The preadmission assessment shall include the following
information, unless unavailable despite the best efforts of the
licensee:
(a) Medical history;
(b) Necessary and contraindicated medications;
(c) A licensed medical or health professional's diagnosis,
unless the individual objects for religious reasons;
(d) Significant known behaviors or symptoms that may cause
concern or require special care;
(e) Mental illness diagnosis, except where protected by
confidentiality laws;
(f) Level of personal care needs;
(g) Activities and service preferences; and
(h) Preferences regarding other issues important to the
resident applicant, such as food and daily routine.
(2) The boarding home licensee shall complete the
preadmission assessment before admission unless there is an
emergency. If there is an emergency admission, the preadmission
assessment shall be completed within five days of the date of
admission. For purposes of this section, "emergency" includes,
but is not limited to: Evening, weekend, or Friday afternoon
admissions if the resident applicant would otherwise need to
remain in an unsafe setting or be without adequate and safe
housing.
(3) The boarding home licensee shall complete an initial
resident service plan upon move-in to identify the resident's
immediate needs and to provide direction to staff and caregivers
relating to the resident's immediate needs. The initial resident
service plan shall include as much information as can be
obtained, under subsection (1) of this section.

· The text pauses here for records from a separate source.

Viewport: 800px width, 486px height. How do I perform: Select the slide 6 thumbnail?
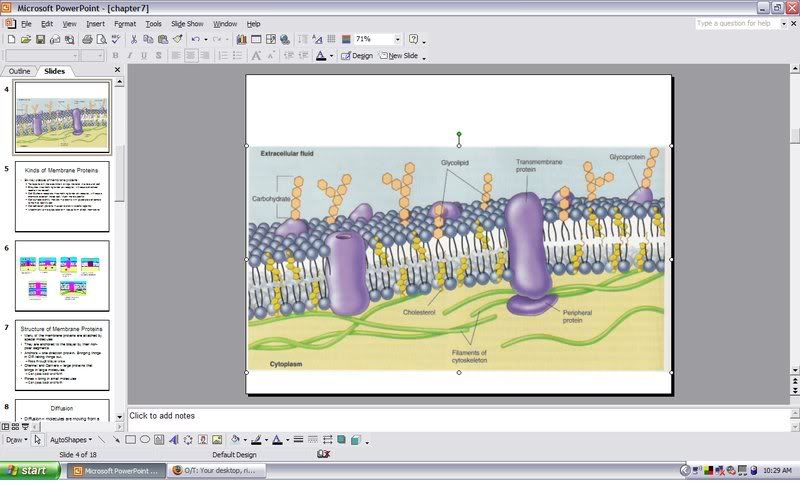(62, 275)
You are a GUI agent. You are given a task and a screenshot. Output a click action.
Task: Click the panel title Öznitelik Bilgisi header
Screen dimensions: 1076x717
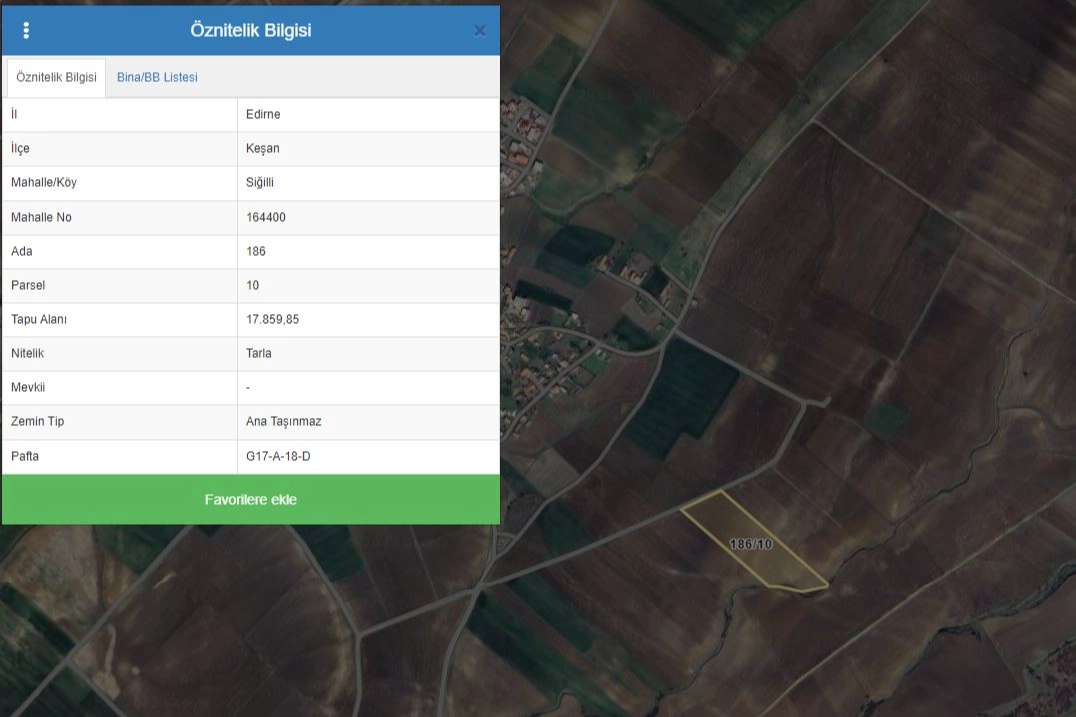250,30
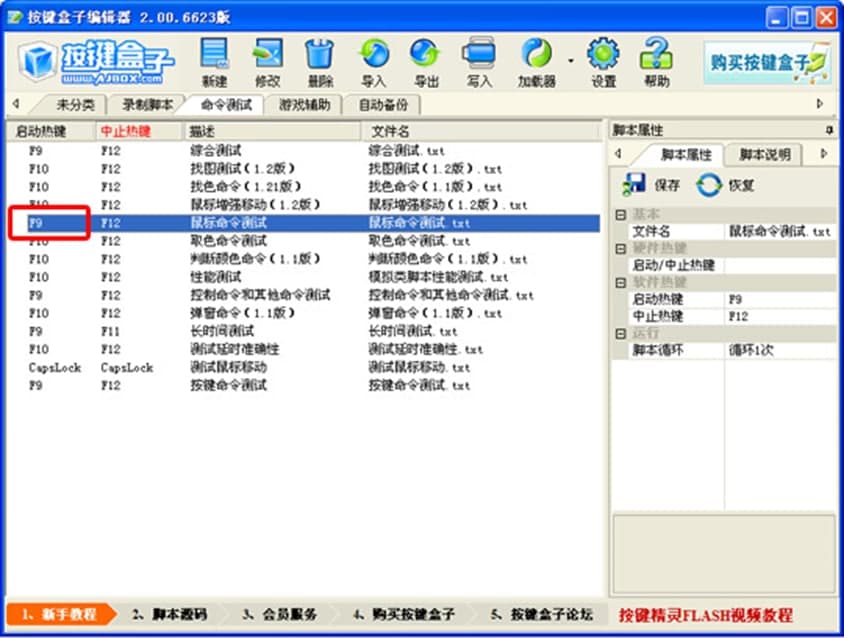The image size is (844, 638).
Task: Click the 保存 (Save) icon in 脚本属性 panel
Action: pyautogui.click(x=634, y=184)
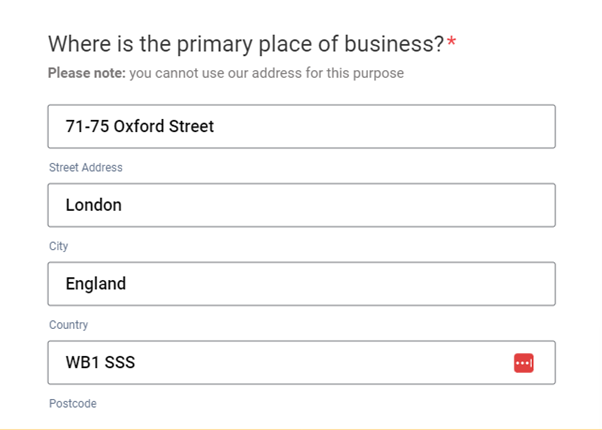
Task: Click the 'City' label text
Action: (59, 246)
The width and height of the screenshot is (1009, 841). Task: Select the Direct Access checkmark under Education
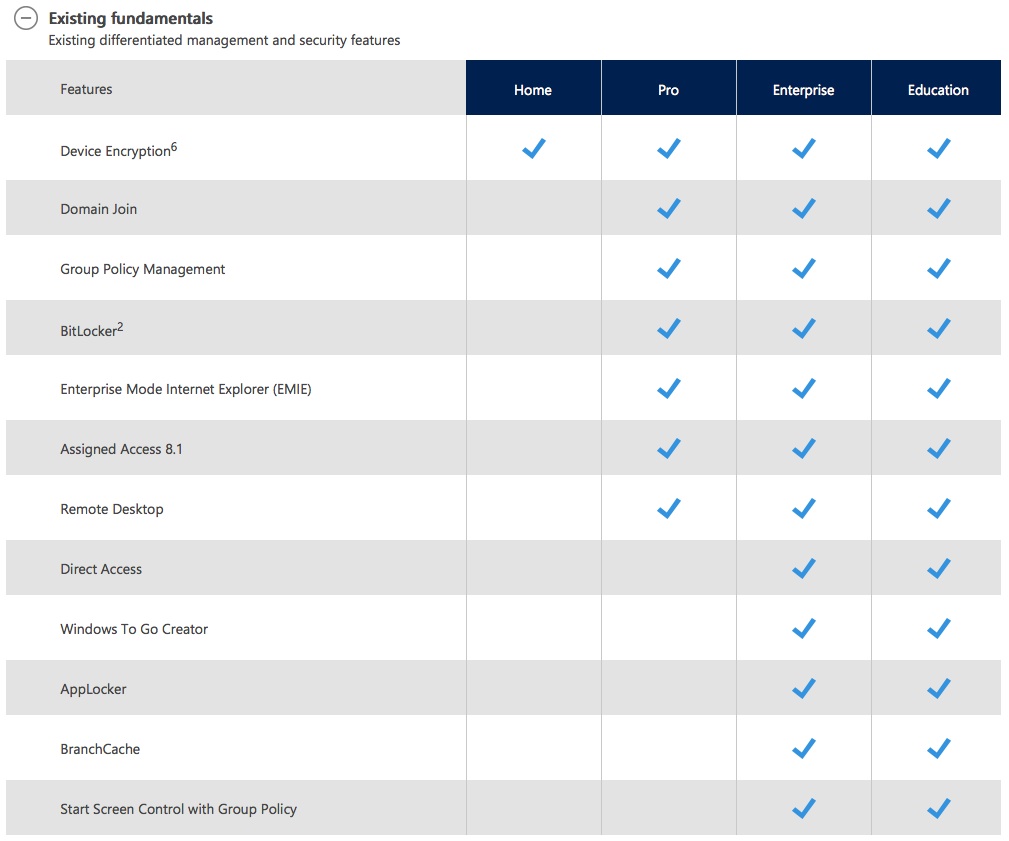pyautogui.click(x=937, y=568)
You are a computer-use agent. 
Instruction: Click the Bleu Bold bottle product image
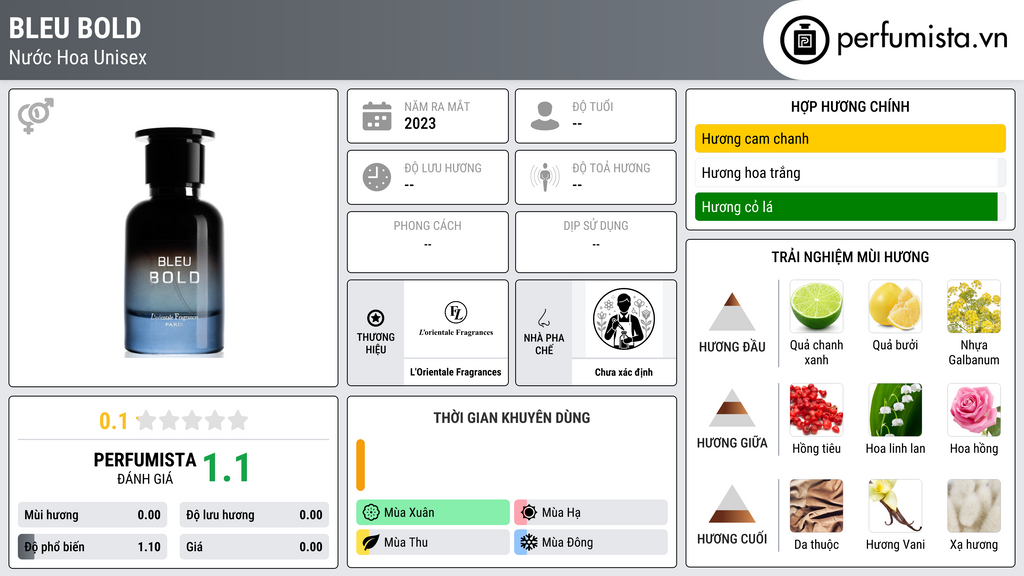(174, 242)
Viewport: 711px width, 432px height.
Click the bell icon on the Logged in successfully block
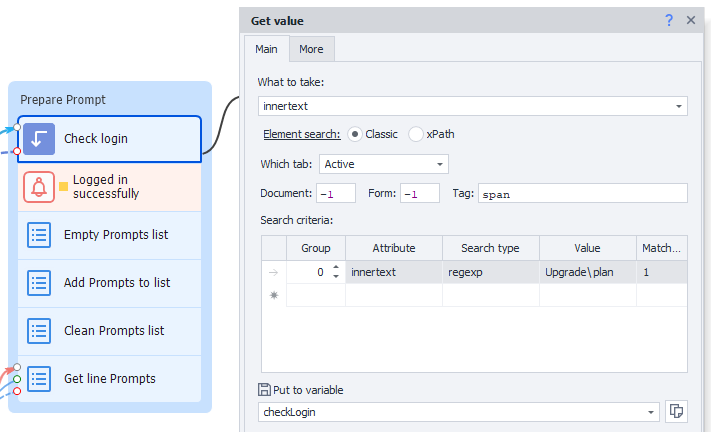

(4) When a facility provides respite care, before or at the
time of admission, the facility must obtain sufficient
information to meet the individual's anticipated needs. At a
minimum, such information must include:
(a) The name, address, and telephone number of the
individual's attending physician, and alternate physician if any;
(b) Medical and social history, which may be obtained from a
respite care assessment and service plan performed by a case
manager designated by an area agency on aging under contract with
the department, and mental and physical assessment data;
(c) Physician's orders for diet, medication, and routine
care consistent with the individual's status on admission;
(d) Ensure the individuals have assessments performed, where
needed, and where the assessment of the individual reveals
symptoms of tuberculosis, follow required tuberculosis testing
requirements; and
(e) With the participation of the individual and, where
appropriate, their representative, develop a plan of care to
maintain or improve their health and functional status during
their stay in the facility.
[2008 c 146 § 3; 2004 c 142 § 7.]
NOTES:
Findings -- Intent -- Severability -- 2008 c 146: See notes following RCW 74.41.040.
Effective dates -- 2004 c 142: See note following RCW 18.20.020.